As you may have noticed (in the photos I posted earlier today), I played a little guitar for Beckett again today. I say “again”, because I use to play for him a long time ago back when he was still on Ecmo (back in January), and shortly after. I wasn’t ever sure if I was allowed to do it when we got moved to St. V’s Women’s Hospital from Peyton Manning, or even here at Riley…but I was recently told that if I play for him it would be really good for him developmentally to hear. Before, when I use to play for him, he wasn’t conscious, so I was never really sure if he could even hear me. I liked to imagine that he could, but I guess I’ll never really know. Anyways, it was fun to play for him. I know I posted a picture of him yawning while I played, but truly, it was really fun to watch him pan back-n-forth from my strumming hand to my other hand. He just watched intently and kinda kicked along. It was a closed session though, no nurses allowed. 😉 I really wouldn’t have cared who listened, but we had to shut the door because we are next to a room filled with a bunch of preemies, and we wanted to be sensitive to that (and, our room was packed out as well…it’s quite small).
Also…………WE ARE OUT OF ISOLATION! No longer do we have to wear the yellow garbs and purple gloves. Both his nasal swabs tested negative for MRSA (as we always wondered). This is sooo great! We can now (after washing our hands) just walk straight into his room and love on him, kiss on him, hug him (kinda)…it’s great!
And as you may be wondering (if you read yesterday’s post), Beckett is doing much better today. He has had no more PACs or SVTs. We spoke with Cardiology this morning and they did not seem overly concerned. Sure, the events of yesterday evening were not ideal, but being that it was so “short” AND he pulled out of it on his own without the additional assistance of medicine, they are just going to be “watching him closely.”
More good news:
The results of the UltraSound (checking on the clot in his leg) came back showing NO MORE CLOT! That’s fantastic news! Soooo…we are now sitting in Beckett’s room waiting to hear when Beckett will be heading down for his MRI (to check on the clot in his brain). I always called it an MRV in my previous posts, but they are calling it a MRI with Contrast here. It may be the same thing, it may be different….either way, this will show us if he has a clot or not. This would be fantastic to know if it’s gone!! Please pray for that to be the case.

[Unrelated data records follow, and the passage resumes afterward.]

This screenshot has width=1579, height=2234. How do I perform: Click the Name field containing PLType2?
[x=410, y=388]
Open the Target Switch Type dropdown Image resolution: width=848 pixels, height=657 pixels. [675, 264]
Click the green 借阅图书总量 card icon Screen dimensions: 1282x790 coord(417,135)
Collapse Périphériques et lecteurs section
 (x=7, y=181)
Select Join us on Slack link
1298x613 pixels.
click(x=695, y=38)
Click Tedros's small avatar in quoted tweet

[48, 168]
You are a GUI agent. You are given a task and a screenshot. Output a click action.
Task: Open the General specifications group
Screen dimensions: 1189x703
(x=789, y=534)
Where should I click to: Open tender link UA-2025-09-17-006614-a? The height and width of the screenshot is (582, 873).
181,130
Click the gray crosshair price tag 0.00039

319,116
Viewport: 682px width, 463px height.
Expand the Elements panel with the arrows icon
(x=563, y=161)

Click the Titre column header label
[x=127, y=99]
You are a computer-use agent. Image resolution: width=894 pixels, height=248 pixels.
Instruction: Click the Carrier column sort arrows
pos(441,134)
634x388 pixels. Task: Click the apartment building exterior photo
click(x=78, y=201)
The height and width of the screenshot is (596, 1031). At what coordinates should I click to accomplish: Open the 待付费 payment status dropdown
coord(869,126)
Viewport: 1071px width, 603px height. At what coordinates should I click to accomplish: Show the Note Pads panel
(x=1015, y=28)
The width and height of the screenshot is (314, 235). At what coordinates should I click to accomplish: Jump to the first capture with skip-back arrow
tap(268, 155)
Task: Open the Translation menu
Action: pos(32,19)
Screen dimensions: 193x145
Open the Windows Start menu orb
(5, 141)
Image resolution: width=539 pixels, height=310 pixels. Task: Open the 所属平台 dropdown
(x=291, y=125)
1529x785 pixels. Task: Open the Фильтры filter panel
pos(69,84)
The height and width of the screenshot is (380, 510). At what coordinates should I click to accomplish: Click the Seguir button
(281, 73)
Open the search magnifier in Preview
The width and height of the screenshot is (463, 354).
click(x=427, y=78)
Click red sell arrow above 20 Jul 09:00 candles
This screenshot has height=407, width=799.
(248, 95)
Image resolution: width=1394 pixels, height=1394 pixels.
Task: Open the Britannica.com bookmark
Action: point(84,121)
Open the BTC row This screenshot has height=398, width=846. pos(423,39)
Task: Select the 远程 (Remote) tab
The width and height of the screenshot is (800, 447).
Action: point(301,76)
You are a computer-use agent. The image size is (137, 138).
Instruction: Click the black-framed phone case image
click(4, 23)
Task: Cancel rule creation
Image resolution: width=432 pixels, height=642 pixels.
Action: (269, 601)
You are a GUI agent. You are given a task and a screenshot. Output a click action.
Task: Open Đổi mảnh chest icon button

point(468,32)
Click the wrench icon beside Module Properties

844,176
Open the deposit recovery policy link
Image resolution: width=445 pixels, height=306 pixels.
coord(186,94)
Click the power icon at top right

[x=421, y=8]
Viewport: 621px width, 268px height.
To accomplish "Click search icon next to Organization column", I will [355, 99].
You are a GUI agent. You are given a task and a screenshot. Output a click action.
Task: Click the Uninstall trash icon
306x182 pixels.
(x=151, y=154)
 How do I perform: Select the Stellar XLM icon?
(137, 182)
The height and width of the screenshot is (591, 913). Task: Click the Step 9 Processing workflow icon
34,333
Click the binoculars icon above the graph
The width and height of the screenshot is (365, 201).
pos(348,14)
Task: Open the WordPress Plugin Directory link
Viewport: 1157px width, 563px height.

Lastly, please pray for one more thing (among the many many other issues and requests). We think Beckett might be having Night Terrors. I know that kinda sounds “intense” or “exaggerated”…but our doctor actually did a little research today, and it appears that this may be the case. It’s not a huge deal, it just breaks our heart that he has been waking up often in a bloodcurdling cry.
That’s about it. We’re doing ok. No, we’re doing good! We are still very pleased with his progress, even though we have some minor hiccups along the way. One step at a time. To God be the Glory!